A common Key Performance Indicator (KPI) when it comes to inventory optimization is some measure of “availability” of an item when it is needed by the customer.  In simple words, service availability means “What percentage of the time was an item available when a customer needed it?”  How this availability is tracked and measured is a topic with many different answers, and perhaps a different blog post, but most everyone agrees that if you are selling things you need to have an idea of how often your items are available.  So that, you know, you can make money.  It is hard to make money if the things you are selling are not on the shelf! 

Why in the world would you not want to have items ALWAYS be available?

Many times in the course of our work we will run across some statement to the effect of “We think  that we are at about a 95% service level but we would really like to have that much higher.  In fact, we feel it should be nearly 100% availability.”  This would seem to make logical sense, right?  Why in the world would you not want to have items ALWAYS be available?  There are actually many reasons why this might not be the case, one of which is fairly obvious and another specific example where it is not.

“…the higher your service level is then the value of your inventory needed to support that service level will be multiples higher.”

Many of us that have been involved in supply chain learned at some point that the value of inventory is an exponential function of the desired target service level.  To state this a different and simpler way, the higher your service level is then the value of your inventory needed to support that service level will be multiples higher.  At 95% service level, your inventory value to support that service level on a set of items might be around $6M USD (for example).  However, at 99% service level the inventory value you need to carry on the same set of items will be nearly double to $12MM.  Obviously, there is a very real business decision to be made on whether it is worth it to double inventory for a higher service level.  What are our customer’s expectations?  What are the costs for a missed order?  These are but a few of the business impacts that need to be considered, but the beauty of Right Sized Inventory’s advanced analytics software that simulates a supply chain is that our clients can always know exactly how much inventory they will carry at a certain service level.  This makes the process of business strategy so much more efficient and based on facts rather than “feel”.  

Other reasons you may not always want a higher service level 

So that is the reason that is known to many of us on why you may not always want a higher service level, but is that the only reason?  As I learned recently with a client, it is not!  This situation involved a set of items that had a specific shelf-life constraint.  The issue prior to their implementation of RSI’s solution was that these specific items would experience a lot of loss due to expiration.  A big batch of the items would expire and need to be thrown in the dumpster, quite literally.  But the client could not figure out why exactly.  Upon RSI analysis, it was discovered that the demand was very volatile on this item, but even more of a factor was that the lead times were long and consuming most of the shelf life.  This facility had a broad-stroke availability metric each item needed to be hit according to company leadership.  Simply put, this equation was mathematically impossible. They could not have high availability, a relatively short shelf life, and a long lead time.  It was quite literally impossible. 

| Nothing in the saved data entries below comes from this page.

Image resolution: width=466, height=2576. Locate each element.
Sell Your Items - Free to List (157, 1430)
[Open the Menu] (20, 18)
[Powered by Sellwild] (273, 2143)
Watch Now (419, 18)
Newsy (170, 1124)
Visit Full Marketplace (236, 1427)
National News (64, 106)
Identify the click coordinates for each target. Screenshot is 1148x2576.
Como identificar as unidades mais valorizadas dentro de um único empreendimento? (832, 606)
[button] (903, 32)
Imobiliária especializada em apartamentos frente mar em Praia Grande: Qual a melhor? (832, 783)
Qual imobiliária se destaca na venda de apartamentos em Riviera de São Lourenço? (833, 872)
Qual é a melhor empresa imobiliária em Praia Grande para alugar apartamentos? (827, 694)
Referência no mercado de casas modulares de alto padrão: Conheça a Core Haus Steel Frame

So what was the solution?  On these specific items, it was decided that a LOWER service level was the most prudent answer because an occasional stock out or partial fill of an order was a better problem to have and manage than simply throwing stock away on a regular basis.  Very rarely would any day be a complete miss, but at a lower availability they had some partial orders to the customer that could be made up for in subsequent shipments.  The bottom line is that this was a far better solution to the bottom line.

Advanced analytics and supply chain simulations were able to show exactly what was happening

Right Sized Inventory’s advanced analytics and supply chain simulations were able to show exactly what was happening, why it was occurring, and give good actionable data to solve a conundrum that had been plaguing this particular location for a long time.  Proving WHY a lower service level might be the best business decision was not something we necessarily envisioned with RSI, but any solution should be able to provide fast, accurate, explainable, and actionable results which allows the user to provide answers that make sense…even when the answer is not what was expected!  

At Right Sized Inventory, we know our solution does this and we are always happy to learn new ways to apply the software and new answers to unique problems.